Last night I went to see “Origin” now playing at the Loft Cinema, 3233 E. Speedway Blvd. for at least another week.

It is a disturbing film about social inequality of African American slaves, Nazi German’s mass extermination of Jews during the Holocaust, and the enduring caste system of Untouchables in India.  The film depicts the life of New York Times best selling author Isabel Wilkerson, a Black American journalist who writes about these inequalities in her 2020 book “Caste: The Origins of our Discontent”.

More about the book here: Caste: The Origins of Our Discontents – Wikipedia

The film is powerful and gripping, and follows Wilkerson’s personal suffering of loss of loved ones, as she researches her book. She struggles with understanding the killing of Black Trayvon Martin in Florida by a Hispanic man, and segregation in the Deep South & ongoing racism in America.
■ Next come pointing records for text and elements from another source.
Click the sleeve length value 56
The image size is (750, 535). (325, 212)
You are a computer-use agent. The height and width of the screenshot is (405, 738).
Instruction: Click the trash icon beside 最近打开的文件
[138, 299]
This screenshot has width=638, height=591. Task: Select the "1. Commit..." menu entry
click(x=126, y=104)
She travels to Germany and India to understand their so-called caste beliefs.  The film also shows Nazis discussing the American Jim Crow laws and how to utilize them in Germany against the Jewish population.

“Origin” shows how an Untouchable/Dalit B.R. Ambedkar raised in India became educated with two doctorates to rise above his caste. But that caste system and prejudice against Dalits persists.
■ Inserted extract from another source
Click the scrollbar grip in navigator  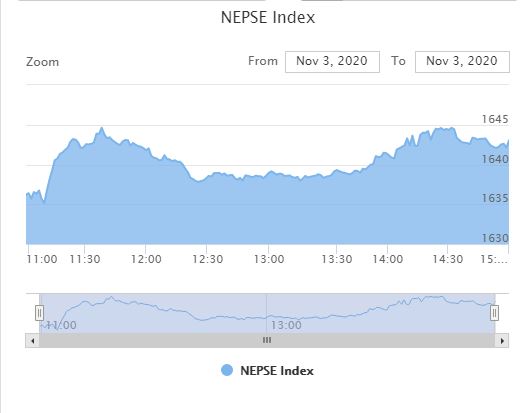coord(267,340)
As a descendant of impoverished/indentured servant Japanese immigrants who traveled by boat to the Kingdom Hawaii, I could identify with the subjugation of native/ethnic peoples. My family experienced how Colonial white people wanted to utilize cheap, immigrant labor, and also keep them in in a lower social class.  But education is the key to moving out of any social class in America, as my dentist father with his D.D.S. did.  But institutional racism has prevented that for Black Americans for generations.
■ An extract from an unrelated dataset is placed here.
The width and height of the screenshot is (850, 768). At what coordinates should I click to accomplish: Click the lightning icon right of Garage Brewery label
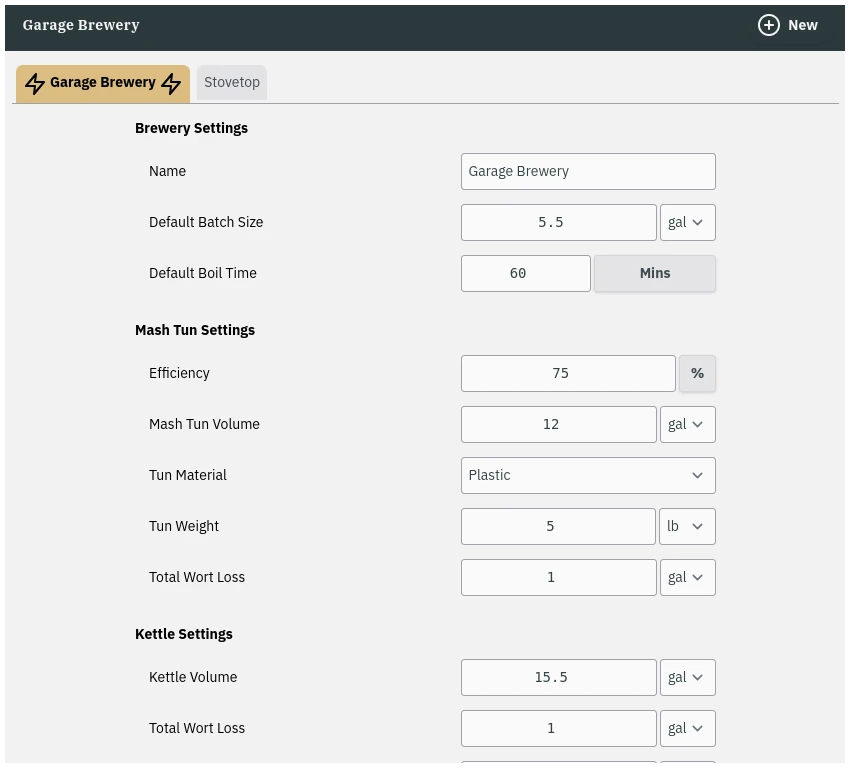(171, 83)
Former CD 8 Congressman Ron Barber and his wife Nancy were at last night’s film showing.

Link to Loft website: Origin – The Loft Cinema, written/directed by Ava DuVernay, with description: “Origin explores the mystery of history, the wonders of romance and a fight for our future.”  

It is indeed a film about the horrors of world history, human resilience and perhaps how humans can undo some of this social control and hatred to create a better world. 

3 thoughts on “Review of “Origin” playing at Loft Cinema”

  1. “She struggles with understanding the killing of Black Trayvon Martin in Florida by a Hispanic man, and segregation in the Deep South & ongoing racism in America.”

    I think it was a thrill kill for George Zimmerman.

    When I lived In the South (Jax, Florida) it was always black and white. Segregation applied to Black people. I went to school with Hispanic kids, Syrian kids and they were white. No one thought otherwise. No one talked about “people of color” or ethnic identities, all of that is relatively recent in the Deep South.

    • Thanks for your comment Liza. Growing up in Hawaii, the white plantation foremen/luna sent their kids to private schools, so not to public schools with the rest of us. It was also a class distinction, as Asian people with $ were allowed to send their kids to those private schools as well. Remember that even Black kids like Obama could go to a private school like Punahou HS in Honolulu, on scholarship.

      We only lived once in the South (Charlottesville, VA) which had recently integrated, but people still used the N word, and stared at me and my white husband. Often I didn’t get served or greeted in stores. At that time there were still equestrian statues of Southern generals like Robert E. Lee and Stonewall Jackson.

      • As an older person, when I think about these things that I’ve seen and heard, it is even more
        incomprehensible than ever.

        Racism in all its manifestations leaves permanent scars on both the victims and the witnesses, especially children. I wish more people understood that.